Actions to take:
A. Decide whether each of the following statements agrees with the report on the Drass battle, and answer yes or no for each, quoting the exact words of the report that decide it: (i) three officers were among the Indian soldiers killed; (ii) by the time of the report, the fighting to clear the spur and the ridgeline was over; (iii) Cheetah helicopters carried the injured to Srinagar.
B. Carry on the report on the Drass battle from the point where it stops.

Selected extract:
★ ★ ★ ★ ★ ★ ★
DRASS, JUNE 29: Twenty-five Indian soldiers, including three officers, were killed in the fiercest battle yet to evict infiltrators in the Drass sub-sector this morning. Their aim - to recover the crucial Peak 4700 - was achieved after a night-long artillery battle with the infiltrators. Forty intruders, most of them Pakistani soldiers, are said to have been killed in the operation.
Though Peak 4700, crucial for the recovery of Tiger Hill, was captured this morning, the battle is still on to clear the spur and the ridgeline.
Throughout last night, artillery guns pounded the peak. Among the 40 injured, are some who are critical, said an officer. The injured include a doctor who had climbed the peak to provide medical aid to the soldiers there.
The atmosphere in Drass was grim as Cheetah helicopters flew frequent sorties to Srinagar transporting the injured. Both officers and jawans at Drass were trying to come to terms with the tragedy. "When we planned the operation, we knew there would be somecasualties but we were not prepared for this many," another officer said, fighting back tears.
★ ★ ★ ★ ★ ★ ★
Extracted information:
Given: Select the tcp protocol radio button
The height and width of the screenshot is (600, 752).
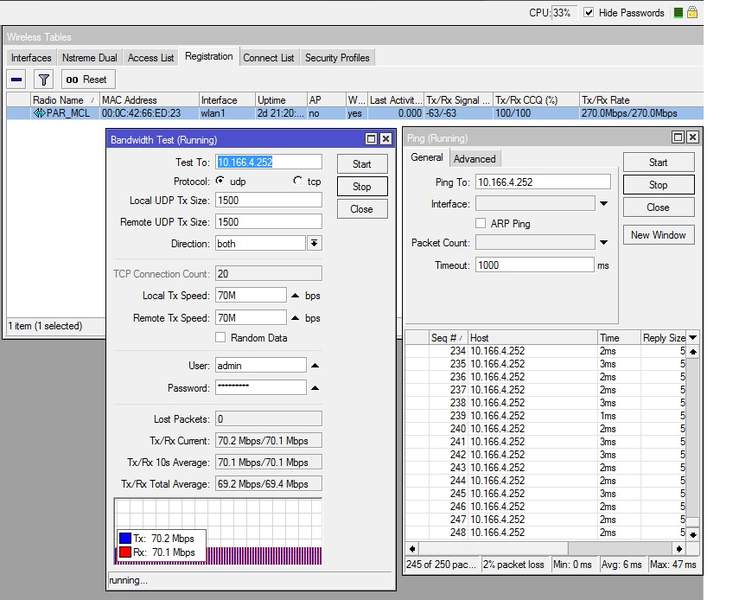Looking at the screenshot, I should click(298, 181).
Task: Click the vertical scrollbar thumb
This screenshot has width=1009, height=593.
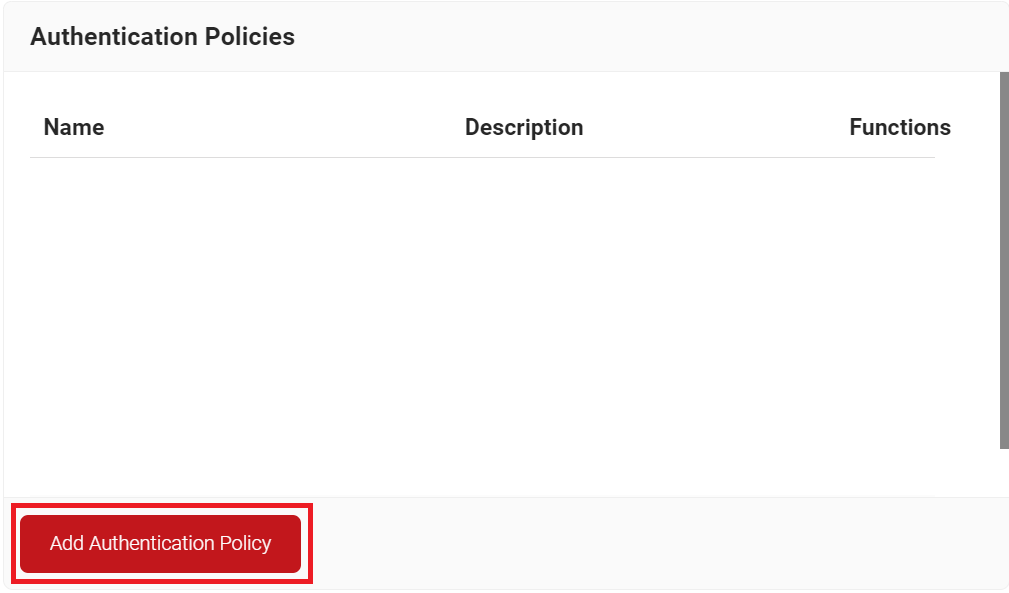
★ ★ ★ ★ ★ ★ ★
Task responses:
A.
(i) Yes: "Twenty-five Indian soldiers, including three officers, were killed"
(ii) No: "the battle is still on to clear the spur and the ridgeline."
(iii) Yes: "Cheetah helicopters flew frequent sorties to Srinagar transporting the injured."

B.
Peak 4700 is a naked rock face, the control of which was essential to recover Tiger Hill. Taking this peak was essential but ever since the infiltrators were ousted from Tololing and Point 5140, they had fortified their defences on 4700 very effectively. "The infiltrators would fire on any soldier trying to climb the Tiger Hill, and all operations to recover it were infructuous without occupying Peak 4700," the officer said.
Though the operations to recover the peak were on for some time, the final assault was launched late last night. Officers and men who participated in the operation knew its challenges. They climbed the naked rock face on a moonlit night with only their faith and bravery as cover.
The artillery gave some cover but the Pakistani artillery launched a counter-offensive. Bofors guns and Multi-Barrel Rocket Launchers kept changing flanks setting and re-setting their targets and firing. Thesoldiers climbed for seven hours, stopped only for a sip of water, and well into the night, launched the attack.
"The well-entrenched enemy probably anticipated the offensive and put up a stiff resistance. Even though we suffered adversities, our troops kept climbing," an officer said.
A young Major was the first to reach the top and hurled a grenade at the enemy. He fired bravely, killing at least three intruders before being hit in the chest. What followed was a fierce bunker-to-bunker battle in which two more officers and at least 22 jawans were killed. The enemy too suffered heavy casualties. They then panicked and fled.
Around 5 am, the peak was recovered but hours later, Pakistani artillery mounted a counter-offensive on the post so that their soldiers could climb again. A handful of Indian soldiers held fort till reinforcemnts reached around 10.30 this morning.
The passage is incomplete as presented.